**WHAT IS NEEDED**.
Down to the final line, return the records unchanged.

**Records from a dataset**.
++++++++++++++++++++

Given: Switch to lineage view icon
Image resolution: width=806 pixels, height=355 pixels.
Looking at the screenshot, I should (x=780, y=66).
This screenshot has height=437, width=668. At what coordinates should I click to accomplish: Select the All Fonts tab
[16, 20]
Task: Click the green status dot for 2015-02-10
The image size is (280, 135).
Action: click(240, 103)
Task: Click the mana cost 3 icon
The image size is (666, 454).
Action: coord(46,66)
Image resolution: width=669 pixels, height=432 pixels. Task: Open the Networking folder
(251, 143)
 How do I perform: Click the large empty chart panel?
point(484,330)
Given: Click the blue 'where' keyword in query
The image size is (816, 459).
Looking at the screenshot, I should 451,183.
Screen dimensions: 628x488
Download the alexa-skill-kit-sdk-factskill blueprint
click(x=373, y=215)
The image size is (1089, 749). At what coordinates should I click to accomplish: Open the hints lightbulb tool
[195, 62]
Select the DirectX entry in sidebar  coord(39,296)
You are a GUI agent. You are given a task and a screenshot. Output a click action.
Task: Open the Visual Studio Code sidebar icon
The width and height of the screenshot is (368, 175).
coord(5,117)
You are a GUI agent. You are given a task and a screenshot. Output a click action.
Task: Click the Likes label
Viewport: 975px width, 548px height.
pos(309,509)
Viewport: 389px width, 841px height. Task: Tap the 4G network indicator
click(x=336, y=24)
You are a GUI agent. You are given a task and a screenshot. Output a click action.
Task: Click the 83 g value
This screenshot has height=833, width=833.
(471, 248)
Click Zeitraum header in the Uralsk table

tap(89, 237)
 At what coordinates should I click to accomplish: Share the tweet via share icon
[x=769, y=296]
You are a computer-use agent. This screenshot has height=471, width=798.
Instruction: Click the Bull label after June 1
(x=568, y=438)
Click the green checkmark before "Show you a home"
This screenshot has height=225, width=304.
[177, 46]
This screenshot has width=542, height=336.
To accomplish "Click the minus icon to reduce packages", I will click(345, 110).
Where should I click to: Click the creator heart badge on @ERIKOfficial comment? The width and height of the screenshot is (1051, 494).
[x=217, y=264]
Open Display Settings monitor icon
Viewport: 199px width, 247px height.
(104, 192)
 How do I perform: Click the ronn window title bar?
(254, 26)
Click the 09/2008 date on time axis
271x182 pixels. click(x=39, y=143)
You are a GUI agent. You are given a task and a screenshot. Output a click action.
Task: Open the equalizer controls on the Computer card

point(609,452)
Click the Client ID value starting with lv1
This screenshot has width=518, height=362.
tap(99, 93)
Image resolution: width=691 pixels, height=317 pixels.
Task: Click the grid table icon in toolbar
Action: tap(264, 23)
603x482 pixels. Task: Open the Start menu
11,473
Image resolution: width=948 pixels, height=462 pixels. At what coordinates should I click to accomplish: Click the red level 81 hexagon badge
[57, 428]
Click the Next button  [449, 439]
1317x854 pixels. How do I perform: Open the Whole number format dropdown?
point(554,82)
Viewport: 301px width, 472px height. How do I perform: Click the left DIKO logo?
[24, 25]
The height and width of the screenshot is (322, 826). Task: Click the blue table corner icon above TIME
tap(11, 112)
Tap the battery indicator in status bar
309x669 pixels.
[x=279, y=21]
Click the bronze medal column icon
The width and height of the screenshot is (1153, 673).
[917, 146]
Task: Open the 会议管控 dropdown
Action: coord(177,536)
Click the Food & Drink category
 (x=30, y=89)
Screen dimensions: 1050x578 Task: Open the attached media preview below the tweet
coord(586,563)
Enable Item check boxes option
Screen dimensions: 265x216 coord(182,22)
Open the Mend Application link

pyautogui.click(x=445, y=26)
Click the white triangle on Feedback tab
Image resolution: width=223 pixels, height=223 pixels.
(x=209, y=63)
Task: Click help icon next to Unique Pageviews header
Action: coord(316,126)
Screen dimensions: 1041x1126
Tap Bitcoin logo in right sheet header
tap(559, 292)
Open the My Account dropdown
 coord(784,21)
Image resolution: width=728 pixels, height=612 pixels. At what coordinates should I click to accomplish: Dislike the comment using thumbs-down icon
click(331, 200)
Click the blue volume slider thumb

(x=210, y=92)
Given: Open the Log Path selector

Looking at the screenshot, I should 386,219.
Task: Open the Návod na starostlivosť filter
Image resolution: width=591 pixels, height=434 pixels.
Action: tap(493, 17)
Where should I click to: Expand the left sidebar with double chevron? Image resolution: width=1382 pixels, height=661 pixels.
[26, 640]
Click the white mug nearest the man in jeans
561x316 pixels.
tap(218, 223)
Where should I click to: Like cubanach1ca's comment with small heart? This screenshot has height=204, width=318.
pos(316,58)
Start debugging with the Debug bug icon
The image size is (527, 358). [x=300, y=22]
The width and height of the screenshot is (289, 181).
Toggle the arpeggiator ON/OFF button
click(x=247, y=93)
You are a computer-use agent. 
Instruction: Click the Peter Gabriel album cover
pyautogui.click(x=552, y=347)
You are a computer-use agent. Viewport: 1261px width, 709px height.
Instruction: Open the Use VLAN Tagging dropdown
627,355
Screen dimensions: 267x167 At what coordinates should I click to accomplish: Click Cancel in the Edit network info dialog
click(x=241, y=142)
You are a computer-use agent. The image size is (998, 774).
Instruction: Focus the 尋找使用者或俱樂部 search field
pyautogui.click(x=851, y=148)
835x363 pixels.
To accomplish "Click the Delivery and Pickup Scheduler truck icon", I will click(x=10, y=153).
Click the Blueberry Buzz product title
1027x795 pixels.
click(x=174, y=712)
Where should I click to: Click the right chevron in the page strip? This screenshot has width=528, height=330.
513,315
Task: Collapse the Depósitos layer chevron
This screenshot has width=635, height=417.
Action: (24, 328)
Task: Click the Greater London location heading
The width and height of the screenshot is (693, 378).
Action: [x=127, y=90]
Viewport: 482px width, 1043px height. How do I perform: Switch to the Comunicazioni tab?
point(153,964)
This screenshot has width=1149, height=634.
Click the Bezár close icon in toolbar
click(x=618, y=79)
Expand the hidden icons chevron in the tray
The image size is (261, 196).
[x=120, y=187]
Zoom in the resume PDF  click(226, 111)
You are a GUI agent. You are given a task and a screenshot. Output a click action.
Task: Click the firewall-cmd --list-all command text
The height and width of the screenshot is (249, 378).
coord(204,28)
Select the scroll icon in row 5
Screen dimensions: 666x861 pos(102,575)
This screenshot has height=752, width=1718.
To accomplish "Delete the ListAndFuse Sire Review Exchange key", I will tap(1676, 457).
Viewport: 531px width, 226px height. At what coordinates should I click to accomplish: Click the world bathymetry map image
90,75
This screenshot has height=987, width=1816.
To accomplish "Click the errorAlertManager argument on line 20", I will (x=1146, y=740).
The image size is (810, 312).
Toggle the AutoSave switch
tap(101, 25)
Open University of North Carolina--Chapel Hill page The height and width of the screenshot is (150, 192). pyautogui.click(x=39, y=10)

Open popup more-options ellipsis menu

++++++++++++++++++++

**ANSWER TO THIS EXERCISE**.
Given: Switch to lineage view icon
Image resolution: width=806 pixels, height=355 pixels.
Looking at the screenshot, I should (x=780, y=66).
This screenshot has height=437, width=668. At what coordinates should I click to accomplish: Select the All Fonts tab
[16, 20]
Task: Click the green status dot for 2015-02-10
The image size is (280, 135).
Action: click(240, 103)
Task: Click the mana cost 3 icon
The image size is (666, 454).
Action: coord(46,66)
Image resolution: width=669 pixels, height=432 pixels. Task: Open the Networking folder
(251, 143)
 How do I perform: Click the large empty chart panel?
point(484,330)
Given: Click the blue 'where' keyword in query
The image size is (816, 459).
Looking at the screenshot, I should 451,183.
Screen dimensions: 628x488
Download the alexa-skill-kit-sdk-factskill blueprint
click(x=373, y=215)
The image size is (1089, 749). At what coordinates should I click to accomplish: Open the hints lightbulb tool
[195, 62]
Select the DirectX entry in sidebar  coord(39,296)
You are a GUI agent. You are given a task and a screenshot. Output a click action.
Task: Open the Visual Studio Code sidebar icon
The width and height of the screenshot is (368, 175).
coord(5,117)
You are a GUI agent. You are given a task and a screenshot. Output a click action.
Task: Click the Likes label
Viewport: 975px width, 548px height.
pos(309,509)
Viewport: 389px width, 841px height. Task: Tap the 4G network indicator
click(x=336, y=24)
You are a GUI agent. You are given a task and a screenshot. Output a click action.
Task: Click the 83 g value
This screenshot has height=833, width=833.
(471, 248)
Click Zeitraum header in the Uralsk table

tap(89, 237)
 At what coordinates should I click to accomplish: Share the tweet via share icon
[x=769, y=296]
You are a computer-use agent. This screenshot has height=471, width=798.
Instruction: Click the Bull label after June 1
(x=568, y=438)
Click the green checkmark before "Show you a home"
This screenshot has height=225, width=304.
[177, 46]
This screenshot has width=542, height=336.
To accomplish "Click the minus icon to reduce packages", I will click(345, 110).
Where should I click to: Click the creator heart badge on @ERIKOfficial comment? The width and height of the screenshot is (1051, 494).
[x=217, y=264]
Open Display Settings monitor icon
Viewport: 199px width, 247px height.
(104, 192)
 How do I perform: Click the ronn window title bar?
(254, 26)
Click the 09/2008 date on time axis
271x182 pixels. click(x=39, y=143)
You are a GUI agent. You are given a task and a screenshot. Output a click action.
Task: Open the equalizer controls on the Computer card

point(609,452)
Click the Client ID value starting with lv1
This screenshot has width=518, height=362.
tap(99, 93)
Image resolution: width=691 pixels, height=317 pixels.
Task: Click the grid table icon in toolbar
Action: tap(264, 23)
603x482 pixels. Task: Open the Start menu
11,473
Image resolution: width=948 pixels, height=462 pixels. At what coordinates should I click to accomplish: Click the red level 81 hexagon badge
[57, 428]
Click the Next button  [449, 439]
1317x854 pixels. How do I perform: Open the Whole number format dropdown?
point(554,82)
Viewport: 301px width, 472px height. How do I perform: Click the left DIKO logo?
[24, 25]
The height and width of the screenshot is (322, 826). Task: Click the blue table corner icon above TIME
tap(11, 112)
Tap the battery indicator in status bar
309x669 pixels.
[x=279, y=21]
Click the bronze medal column icon
The width and height of the screenshot is (1153, 673).
[917, 146]
Task: Open the 会议管控 dropdown
Action: coord(177,536)
Click the Food & Drink category
 (x=30, y=89)
Screen dimensions: 1050x578 Task: Open the attached media preview below the tweet
coord(586,563)
Enable Item check boxes option
Screen dimensions: 265x216 coord(182,22)
Open the Mend Application link

pyautogui.click(x=445, y=26)
Click the white triangle on Feedback tab
Image resolution: width=223 pixels, height=223 pixels.
(x=209, y=63)
Task: Click help icon next to Unique Pageviews header
Action: coord(316,126)
Screen dimensions: 1041x1126
Tap Bitcoin logo in right sheet header
tap(559, 292)
Open the My Account dropdown
 coord(784,21)
Image resolution: width=728 pixels, height=612 pixels. At what coordinates should I click to accomplish: Dislike the comment using thumbs-down icon
click(331, 200)
Click the blue volume slider thumb

(x=210, y=92)
Given: Open the Log Path selector

Looking at the screenshot, I should 386,219.
Task: Open the Návod na starostlivosť filter
Image resolution: width=591 pixels, height=434 pixels.
Action: tap(493, 17)
Where should I click to: Expand the left sidebar with double chevron? Image resolution: width=1382 pixels, height=661 pixels.
[26, 640]
Click the white mug nearest the man in jeans
561x316 pixels.
tap(218, 223)
Where should I click to: Like cubanach1ca's comment with small heart? This screenshot has height=204, width=318.
pos(316,58)
Start debugging with the Debug bug icon
The image size is (527, 358). [x=300, y=22]
The width and height of the screenshot is (289, 181).
Toggle the arpeggiator ON/OFF button
click(x=247, y=93)
You are a computer-use agent. 
Instruction: Click the Peter Gabriel album cover
pyautogui.click(x=552, y=347)
You are a computer-use agent. Viewport: 1261px width, 709px height.
Instruction: Open the Use VLAN Tagging dropdown
627,355
Screen dimensions: 267x167 At what coordinates should I click to accomplish: Click Cancel in the Edit network info dialog
click(x=241, y=142)
You are a computer-use agent. The image size is (998, 774).
Instruction: Focus the 尋找使用者或俱樂部 search field
pyautogui.click(x=851, y=148)
835x363 pixels.
To accomplish "Click the Delivery and Pickup Scheduler truck icon", I will click(x=10, y=153).
Click the Blueberry Buzz product title
1027x795 pixels.
click(x=174, y=712)
Where should I click to: Click the right chevron in the page strip? This screenshot has width=528, height=330.
513,315
Task: Collapse the Depósitos layer chevron
This screenshot has width=635, height=417.
Action: (24, 328)
Task: Click the Greater London location heading
The width and height of the screenshot is (693, 378).
Action: [x=127, y=90]
Viewport: 482px width, 1043px height. How do I perform: Switch to the Comunicazioni tab?
point(153,964)
This screenshot has width=1149, height=634.
Click the Bezár close icon in toolbar
click(x=618, y=79)
Expand the hidden icons chevron in the tray
The image size is (261, 196).
[x=120, y=187]
Zoom in the resume PDF  click(226, 111)
You are a GUI agent. You are given a task and a screenshot. Output a click action.
Task: Click the firewall-cmd --list-all command text
The height and width of the screenshot is (249, 378).
coord(204,28)
Select the scroll icon in row 5
Screen dimensions: 666x861 pos(102,575)
This screenshot has height=752, width=1718.
To accomplish "Delete the ListAndFuse Sire Review Exchange key", I will tap(1676, 457).
Viewport: 531px width, 226px height. At what coordinates should I click to accomplish: Click the world bathymetry map image
90,75
This screenshot has height=987, width=1816.
To accomplish "Click the errorAlertManager argument on line 20", I will (x=1146, y=740).
The image size is (810, 312).
Toggle the AutoSave switch
tap(101, 25)
Open University of North Carolina--Chapel Hill page The height and width of the screenshot is (150, 192). pyautogui.click(x=39, y=10)

Open popup more-options ellipsis menu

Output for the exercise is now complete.